El general retirado Antonio Budiño, que fue candidato de Vox al Congreso por Pontevedra en 2019, ha comunicado a través de sus redes sociales que el partido le ha sancionado con cuatro años de suspensión de militancia e inhabilitación y ha acusado a la dirección nacional de «falsarios y traidores» a los principios fundacionales.
Budiño, general retirado de División del Ejército de Intendencia del Ejército de Tierra, fue uno de los que firmaron el pasado febrero una declaración en la que pedían una refundación de Vox, en un acto al que acudieron un centenar de cargos y excargos críticos con la dirección nacional y la deriva del partido, como Idoia Ribas, que hace unas semanas salió del grupo parlamentario en Baleares, o los procuradores de Castilla y León expulsados el pasado febrero, Ana Rosa Hernando y Javier Tiera, entre otros.
En una conversación con El País, Budiño acusa a la formación que dirige Abascal de haberse convertido en «un chiringuito». «Han montado un chiringuito para 40 o 50, lo quieran llamar como lo quieran llamar, pero es un chiringuito», señala, y sentencia que los que eran «leales» con la formación son «cercenados» y «los que eran serviles, premiados». Según traslada, le envió dos cartas a Abascal y no tuvo respuesta.
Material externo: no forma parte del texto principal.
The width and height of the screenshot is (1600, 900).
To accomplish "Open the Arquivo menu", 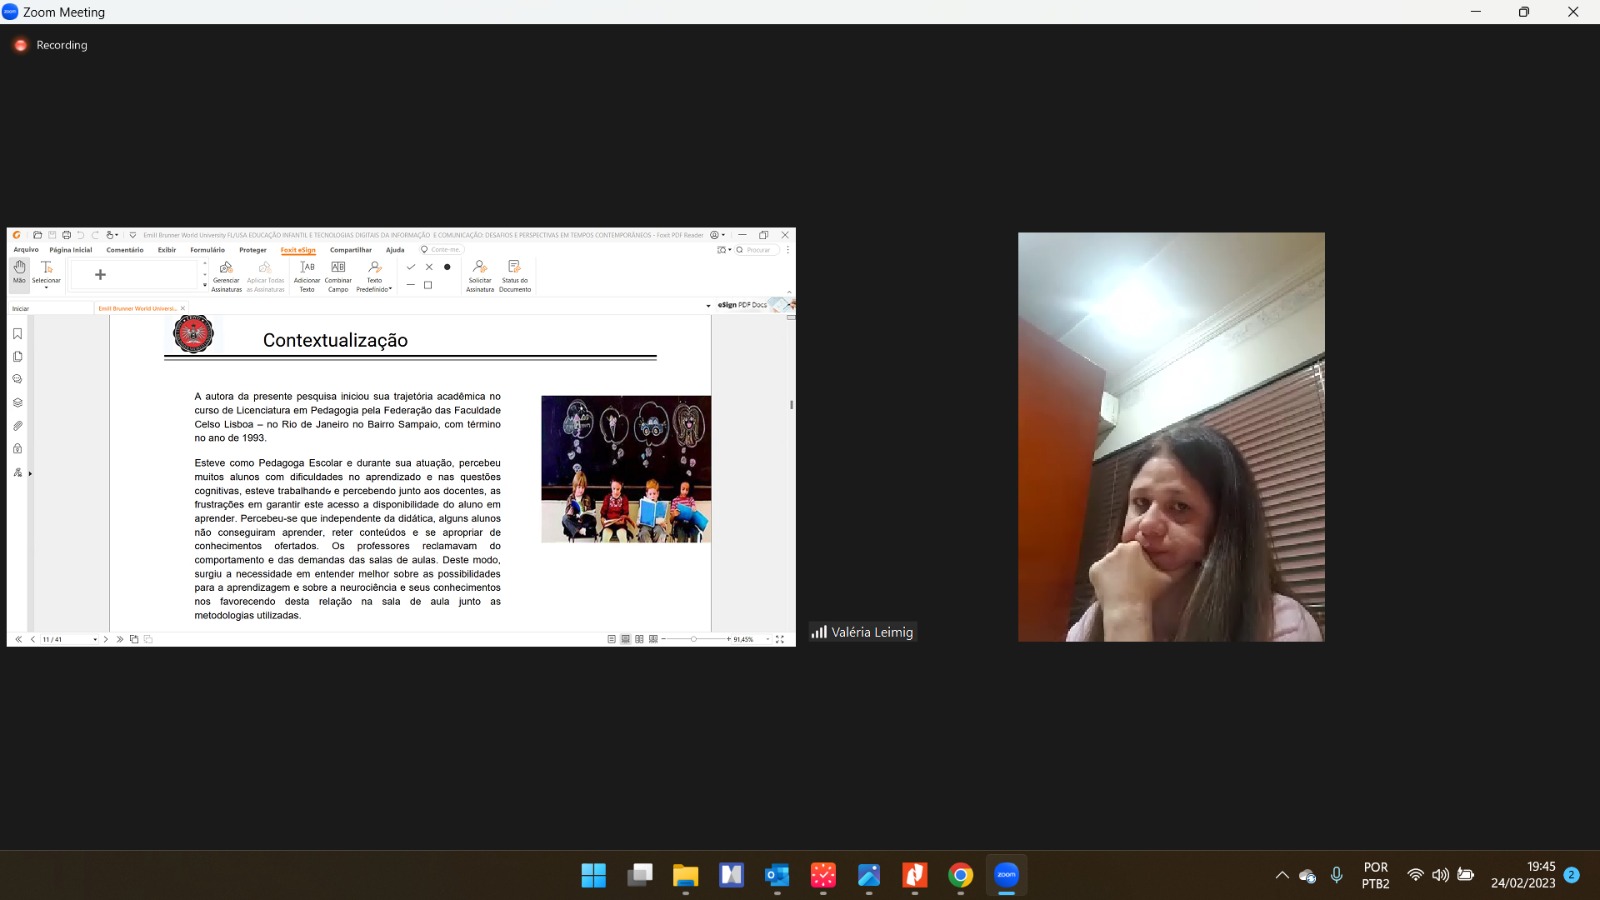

Sus palabras han sido compartidas por Sonia Lalanda, la que fuera portavoz del Grupo Municipal de Vox en Palencia, que ha publicado en redes sociales la resolución del Comité Ejecutivo Nacional que desestima el recurso de alzada que Lalanda presentó contra su expulsión, en el que hablaba de una falta de democracia interna y de libertad de expresión dentro de Vox. «Los leales al proyecto somos cercenados. Los serviles al chiringuito son premiados», ha escrito en línea con lo expresado por Budiño.
Otro militar que había fichado Vox en 2019, Agustín Rosety, se dio de baja en febrero de este año por discrepancias con la dirección tomada por la cúpula del partido, concretamente en lo que tiene que ver con la posición internacional del partido. Tras su salida, señaló que él no había cambiado, sino el partido: «No es donde yo ingresé, no lo reconozco», manifestó.